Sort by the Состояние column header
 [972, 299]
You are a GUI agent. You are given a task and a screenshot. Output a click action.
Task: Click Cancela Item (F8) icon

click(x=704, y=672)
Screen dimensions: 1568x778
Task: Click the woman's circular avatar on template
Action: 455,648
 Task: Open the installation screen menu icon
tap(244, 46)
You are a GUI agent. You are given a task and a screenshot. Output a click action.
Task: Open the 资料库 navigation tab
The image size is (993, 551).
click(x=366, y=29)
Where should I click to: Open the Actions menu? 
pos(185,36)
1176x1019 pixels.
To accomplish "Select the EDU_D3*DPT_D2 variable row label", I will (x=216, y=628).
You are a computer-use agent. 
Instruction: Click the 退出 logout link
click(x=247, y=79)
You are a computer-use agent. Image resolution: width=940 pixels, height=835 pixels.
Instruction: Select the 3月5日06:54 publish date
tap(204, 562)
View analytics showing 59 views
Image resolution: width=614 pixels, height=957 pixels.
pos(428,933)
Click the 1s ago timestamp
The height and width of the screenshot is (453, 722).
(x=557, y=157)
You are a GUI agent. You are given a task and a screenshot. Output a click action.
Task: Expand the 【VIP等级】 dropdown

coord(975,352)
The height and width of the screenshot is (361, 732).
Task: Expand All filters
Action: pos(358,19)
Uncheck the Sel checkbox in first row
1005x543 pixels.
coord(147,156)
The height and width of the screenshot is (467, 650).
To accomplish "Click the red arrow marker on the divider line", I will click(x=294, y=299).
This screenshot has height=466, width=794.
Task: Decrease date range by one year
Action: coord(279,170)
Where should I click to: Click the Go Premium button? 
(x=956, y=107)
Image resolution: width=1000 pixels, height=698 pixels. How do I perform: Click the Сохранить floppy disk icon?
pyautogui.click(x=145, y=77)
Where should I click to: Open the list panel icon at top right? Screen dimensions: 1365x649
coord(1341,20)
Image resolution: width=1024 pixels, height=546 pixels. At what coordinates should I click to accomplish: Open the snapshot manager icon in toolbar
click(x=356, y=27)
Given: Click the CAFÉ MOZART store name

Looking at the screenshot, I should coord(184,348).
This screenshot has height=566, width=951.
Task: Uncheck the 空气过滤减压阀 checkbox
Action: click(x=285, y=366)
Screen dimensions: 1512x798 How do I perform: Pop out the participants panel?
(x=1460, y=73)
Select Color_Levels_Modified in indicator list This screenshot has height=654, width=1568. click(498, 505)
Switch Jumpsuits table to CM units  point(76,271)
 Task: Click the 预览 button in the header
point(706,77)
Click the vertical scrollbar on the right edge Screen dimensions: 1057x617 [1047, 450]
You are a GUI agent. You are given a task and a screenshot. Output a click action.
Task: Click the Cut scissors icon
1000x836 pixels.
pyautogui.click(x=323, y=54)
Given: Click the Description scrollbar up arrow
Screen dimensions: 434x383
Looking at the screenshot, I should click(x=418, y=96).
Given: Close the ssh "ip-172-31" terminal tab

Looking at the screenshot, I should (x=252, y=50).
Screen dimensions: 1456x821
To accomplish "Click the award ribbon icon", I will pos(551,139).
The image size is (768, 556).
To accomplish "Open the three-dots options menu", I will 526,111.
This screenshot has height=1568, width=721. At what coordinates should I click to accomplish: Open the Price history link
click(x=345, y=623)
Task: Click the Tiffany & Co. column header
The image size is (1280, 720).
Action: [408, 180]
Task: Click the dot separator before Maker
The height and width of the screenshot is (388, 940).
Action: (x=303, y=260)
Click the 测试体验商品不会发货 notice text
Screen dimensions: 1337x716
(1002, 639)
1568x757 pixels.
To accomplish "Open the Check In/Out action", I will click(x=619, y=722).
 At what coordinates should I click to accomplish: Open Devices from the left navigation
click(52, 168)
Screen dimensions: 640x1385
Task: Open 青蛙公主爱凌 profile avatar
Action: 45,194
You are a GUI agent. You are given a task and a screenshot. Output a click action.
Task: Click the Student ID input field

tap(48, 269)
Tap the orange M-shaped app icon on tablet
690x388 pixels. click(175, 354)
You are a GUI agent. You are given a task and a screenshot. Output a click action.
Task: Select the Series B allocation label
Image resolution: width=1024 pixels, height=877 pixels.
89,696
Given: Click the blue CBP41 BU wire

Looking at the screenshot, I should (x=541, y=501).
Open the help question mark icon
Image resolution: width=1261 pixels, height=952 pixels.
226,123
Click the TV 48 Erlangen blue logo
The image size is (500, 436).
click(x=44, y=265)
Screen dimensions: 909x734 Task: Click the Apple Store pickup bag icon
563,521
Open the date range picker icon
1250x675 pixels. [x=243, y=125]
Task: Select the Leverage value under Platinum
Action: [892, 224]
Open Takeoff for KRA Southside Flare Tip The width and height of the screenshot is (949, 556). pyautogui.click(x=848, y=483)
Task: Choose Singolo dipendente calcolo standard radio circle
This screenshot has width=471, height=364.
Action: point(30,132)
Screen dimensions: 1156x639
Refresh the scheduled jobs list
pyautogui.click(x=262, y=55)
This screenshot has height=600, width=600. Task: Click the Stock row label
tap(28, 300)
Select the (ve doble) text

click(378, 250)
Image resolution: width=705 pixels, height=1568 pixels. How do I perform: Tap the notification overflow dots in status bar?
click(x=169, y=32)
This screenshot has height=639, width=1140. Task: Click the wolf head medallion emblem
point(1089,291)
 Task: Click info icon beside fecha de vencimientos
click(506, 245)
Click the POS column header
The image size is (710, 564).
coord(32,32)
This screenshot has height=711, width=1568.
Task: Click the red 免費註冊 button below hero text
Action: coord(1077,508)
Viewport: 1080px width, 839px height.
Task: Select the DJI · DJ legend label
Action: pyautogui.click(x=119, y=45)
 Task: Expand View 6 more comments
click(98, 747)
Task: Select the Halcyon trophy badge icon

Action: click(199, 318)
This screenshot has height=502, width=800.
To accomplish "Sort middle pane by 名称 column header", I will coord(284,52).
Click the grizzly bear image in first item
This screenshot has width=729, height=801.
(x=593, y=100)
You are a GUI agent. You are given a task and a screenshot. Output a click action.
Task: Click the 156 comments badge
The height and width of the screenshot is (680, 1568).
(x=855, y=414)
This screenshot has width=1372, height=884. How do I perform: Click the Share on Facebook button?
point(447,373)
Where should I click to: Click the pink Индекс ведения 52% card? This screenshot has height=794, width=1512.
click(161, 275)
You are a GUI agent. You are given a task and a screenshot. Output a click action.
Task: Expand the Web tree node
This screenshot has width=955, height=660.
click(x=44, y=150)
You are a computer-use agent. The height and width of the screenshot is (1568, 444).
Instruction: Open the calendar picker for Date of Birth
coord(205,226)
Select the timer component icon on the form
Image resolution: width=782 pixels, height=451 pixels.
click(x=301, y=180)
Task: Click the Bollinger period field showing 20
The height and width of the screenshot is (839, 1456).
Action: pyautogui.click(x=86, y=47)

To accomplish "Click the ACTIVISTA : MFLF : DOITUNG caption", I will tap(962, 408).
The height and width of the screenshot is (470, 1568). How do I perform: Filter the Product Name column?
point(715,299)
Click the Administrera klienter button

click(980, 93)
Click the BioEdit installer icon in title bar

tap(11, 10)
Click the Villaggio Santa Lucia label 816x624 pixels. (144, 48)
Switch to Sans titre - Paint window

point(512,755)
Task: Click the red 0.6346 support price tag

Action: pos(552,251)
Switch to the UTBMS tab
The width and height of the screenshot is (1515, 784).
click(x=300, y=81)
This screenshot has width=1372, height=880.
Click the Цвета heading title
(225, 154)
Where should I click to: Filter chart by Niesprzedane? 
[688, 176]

----------

(Aim of the exercise)
Set every line of the data down again, word for word.

(Result of this exercise)
Sort by the Состояние column header
 [972, 299]
You are a GUI agent. You are given a task and a screenshot. Output a click action.
Task: Click Cancela Item (F8) icon

click(x=704, y=672)
Screen dimensions: 1568x778
Task: Click the woman's circular avatar on template
Action: 455,648
 Task: Open the installation screen menu icon
tap(244, 46)
You are a GUI agent. You are given a task and a screenshot. Output a click action.
Task: Open the 资料库 navigation tab
The image size is (993, 551).
click(x=366, y=29)
Where should I click to: Open the Actions menu? 
pos(185,36)
1176x1019 pixels.
To accomplish "Select the EDU_D3*DPT_D2 variable row label", I will (x=216, y=628).
You are a computer-use agent. 
Instruction: Click the 退出 logout link
click(x=247, y=79)
You are a computer-use agent. Image resolution: width=940 pixels, height=835 pixels.
Instruction: Select the 3月5日06:54 publish date
tap(204, 562)
View analytics showing 59 views
Image resolution: width=614 pixels, height=957 pixels.
pos(428,933)
Click the 1s ago timestamp
The height and width of the screenshot is (453, 722).
(x=557, y=157)
You are a GUI agent. You are given a task and a screenshot. Output a click action.
Task: Expand the 【VIP等级】 dropdown

coord(975,352)
The height and width of the screenshot is (361, 732).
Task: Expand All filters
Action: pos(358,19)
Uncheck the Sel checkbox in first row
1005x543 pixels.
coord(147,156)
The height and width of the screenshot is (467, 650).
To accomplish "Click the red arrow marker on the divider line", I will click(x=294, y=299).
This screenshot has height=466, width=794.
Task: Decrease date range by one year
Action: coord(279,170)
Where should I click to: Click the Go Premium button? 
(x=956, y=107)
Image resolution: width=1000 pixels, height=698 pixels. How do I perform: Click the Сохранить floppy disk icon?
pyautogui.click(x=145, y=77)
Where should I click to: Open the list panel icon at top right? Screen dimensions: 1365x649
coord(1341,20)
Image resolution: width=1024 pixels, height=546 pixels. At what coordinates should I click to accomplish: Open the snapshot manager icon in toolbar
click(x=356, y=27)
Given: Click the CAFÉ MOZART store name

Looking at the screenshot, I should coord(184,348).
This screenshot has height=566, width=951.
Task: Uncheck the 空气过滤减压阀 checkbox
Action: click(x=285, y=366)
Screen dimensions: 1512x798 How do I perform: Pop out the participants panel?
(x=1460, y=73)
Select Color_Levels_Modified in indicator list This screenshot has height=654, width=1568. click(498, 505)
Switch Jumpsuits table to CM units  point(76,271)
 Task: Click the 预览 button in the header
point(706,77)
Click the vertical scrollbar on the right edge Screen dimensions: 1057x617 [1047, 450]
You are a GUI agent. You are given a task and a screenshot. Output a click action.
Task: Click the Cut scissors icon
1000x836 pixels.
pyautogui.click(x=323, y=54)
Given: Click the Description scrollbar up arrow
Screen dimensions: 434x383
Looking at the screenshot, I should click(x=418, y=96).
Given: Close the ssh "ip-172-31" terminal tab

Looking at the screenshot, I should (x=252, y=50).
Screen dimensions: 1456x821
To accomplish "Click the award ribbon icon", I will pos(551,139).
The image size is (768, 556).
To accomplish "Open the three-dots options menu", I will 526,111.
This screenshot has height=1568, width=721. At what coordinates should I click to accomplish: Open the Price history link
click(x=345, y=623)
Task: Click the Tiffany & Co. column header
The image size is (1280, 720).
Action: [408, 180]
Task: Click the dot separator before Maker
The height and width of the screenshot is (388, 940).
Action: (x=303, y=260)
Click the 测试体验商品不会发货 notice text
Screen dimensions: 1337x716
(1002, 639)
1568x757 pixels.
To accomplish "Open the Check In/Out action", I will click(x=619, y=722).
 At what coordinates should I click to accomplish: Open Devices from the left navigation
click(52, 168)
Screen dimensions: 640x1385
Task: Open 青蛙公主爱凌 profile avatar
Action: 45,194
You are a GUI agent. You are given a task and a screenshot. Output a click action.
Task: Click the Student ID input field

tap(48, 269)
Tap the orange M-shaped app icon on tablet
690x388 pixels. click(175, 354)
You are a GUI agent. You are given a task and a screenshot. Output a click action.
Task: Select the Series B allocation label
Image resolution: width=1024 pixels, height=877 pixels.
89,696
Given: Click the blue CBP41 BU wire

Looking at the screenshot, I should (x=541, y=501).
Open the help question mark icon
Image resolution: width=1261 pixels, height=952 pixels.
226,123
Click the TV 48 Erlangen blue logo
The image size is (500, 436).
click(x=44, y=265)
Screen dimensions: 909x734 Task: Click the Apple Store pickup bag icon
563,521
Open the date range picker icon
1250x675 pixels. [x=243, y=125]
Task: Select the Leverage value under Platinum
Action: [892, 224]
Open Takeoff for KRA Southside Flare Tip The width and height of the screenshot is (949, 556). pyautogui.click(x=848, y=483)
Task: Choose Singolo dipendente calcolo standard radio circle
This screenshot has width=471, height=364.
Action: point(30,132)
Screen dimensions: 1156x639
Refresh the scheduled jobs list
pyautogui.click(x=262, y=55)
This screenshot has height=600, width=600. Task: Click the Stock row label
tap(28, 300)
Select the (ve doble) text

click(378, 250)
Image resolution: width=705 pixels, height=1568 pixels. How do I perform: Tap the notification overflow dots in status bar?
click(x=169, y=32)
This screenshot has height=639, width=1140. Task: Click the wolf head medallion emblem
point(1089,291)
 Task: Click info icon beside fecha de vencimientos
click(506, 245)
Click the POS column header
The image size is (710, 564).
coord(32,32)
This screenshot has height=711, width=1568.
Task: Click the red 免費註冊 button below hero text
Action: coord(1077,508)
Viewport: 1080px width, 839px height.
Task: Select the DJI · DJ legend label
Action: pyautogui.click(x=119, y=45)
 Task: Expand View 6 more comments
click(98, 747)
Task: Select the Halcyon trophy badge icon

Action: click(199, 318)
This screenshot has height=502, width=800.
To accomplish "Sort middle pane by 名称 column header", I will coord(284,52).
Click the grizzly bear image in first item
This screenshot has width=729, height=801.
(x=593, y=100)
You are a GUI agent. You are given a task and a screenshot. Output a click action.
Task: Click the 156 comments badge
The height and width of the screenshot is (680, 1568).
(x=855, y=414)
This screenshot has width=1372, height=884. How do I perform: Click the Share on Facebook button?
point(447,373)
Where should I click to: Click the pink Индекс ведения 52% card? This screenshot has height=794, width=1512.
click(161, 275)
You are a GUI agent. You are given a task and a screenshot. Output a click action.
Task: Expand the Web tree node
This screenshot has width=955, height=660.
click(x=44, y=150)
You are a computer-use agent. The height and width of the screenshot is (1568, 444).
Instruction: Open the calendar picker for Date of Birth
coord(205,226)
Select the timer component icon on the form
Image resolution: width=782 pixels, height=451 pixels.
click(x=301, y=180)
Task: Click the Bollinger period field showing 20
The height and width of the screenshot is (839, 1456).
Action: pyautogui.click(x=86, y=47)

To accomplish "Click the ACTIVISTA : MFLF : DOITUNG caption", I will tap(962, 408).
The height and width of the screenshot is (470, 1568). How do I perform: Filter the Product Name column?
point(715,299)
Click the Administrera klienter button

click(980, 93)
Click the BioEdit installer icon in title bar

tap(11, 10)
Click the Villaggio Santa Lucia label 816x624 pixels. (144, 48)
Switch to Sans titre - Paint window

point(512,755)
Task: Click the red 0.6346 support price tag

Action: pos(552,251)
Switch to the UTBMS tab
The width and height of the screenshot is (1515, 784).
click(x=300, y=81)
This screenshot has width=1372, height=880.
Click the Цвета heading title
(225, 154)
Where should I click to: Filter chart by Niesprzedane? 
[688, 176]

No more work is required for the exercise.